Closed moes1 closed 1 year ago
@moes1 sorry for the late reply, has this become clear over the years?
I'm curious about this as well. I've just built Laghos with GPU and MPI support, but I'm not able to get any results when I run with 2 processes. If I run on a node with 2 GPUs, it seems that Laghos is trying to use the same GPU for both processes. But even if I run with 2 nodes, one task per node, I still don't get a good result. If I run a single process against the GPU, it works as expected.
Typically, the assignment of different GPUs to different MPI ranks is done by the batch system on the machine. Basically, the batch system sets the environment variables CUDA_VISIBLE_DEVICES
or ROCR_VISIBLE_DEVICES
depending on how many tasks one runs on each compute node and how many GPUs are present on each node.
If on your system this is not done by the batch system, you can modify laghos.cpp
to use something like this:
const int num_gpus_per_node = 4;
dev = myid % num_gpus_per_node;
Device backend;
backend.Configure(device, dev);
In this case, you should also move Hypre::Init()
after backend.Configure(...)
, see https://github.com/mfem/mfem/issues/3370#issuecomment-1362620903.
I'm closing this. Please reopen if something is still unclear.

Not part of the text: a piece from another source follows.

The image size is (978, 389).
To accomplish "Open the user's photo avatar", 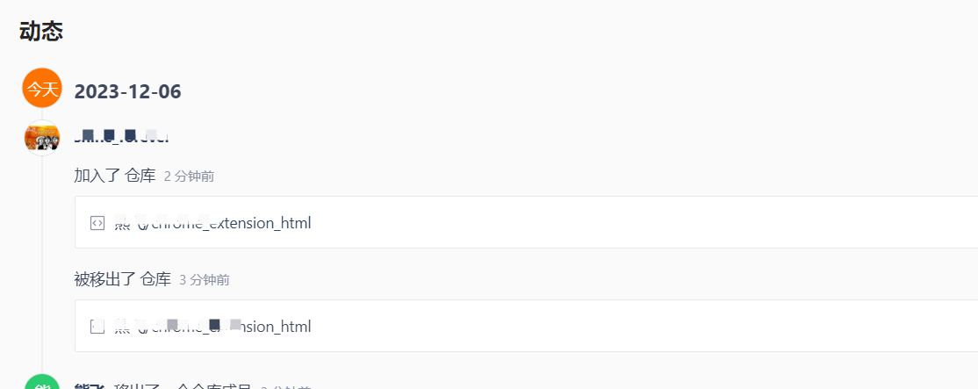I will tap(42, 137).
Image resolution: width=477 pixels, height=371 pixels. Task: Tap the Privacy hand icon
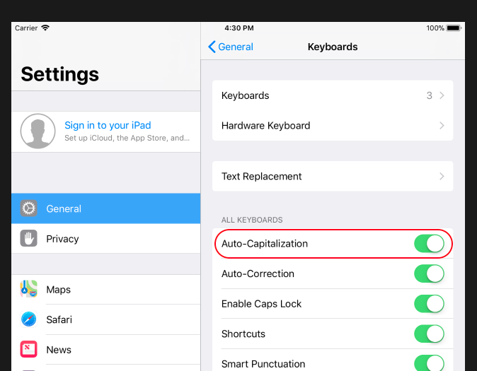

How are you intending for users to assign multiple ranks to multiple devices when using a GPU backend?
Unless I am missing something that isn't possible in the code as written. For example you could edit laghos.cpp by adding "dev=myid;" before:
https://github.com/CEED/Laghos/blob/master/laghos.cpp#L205
This works fine, but maybe this is not what was intended? Please let me know if I am missing something! Thank you.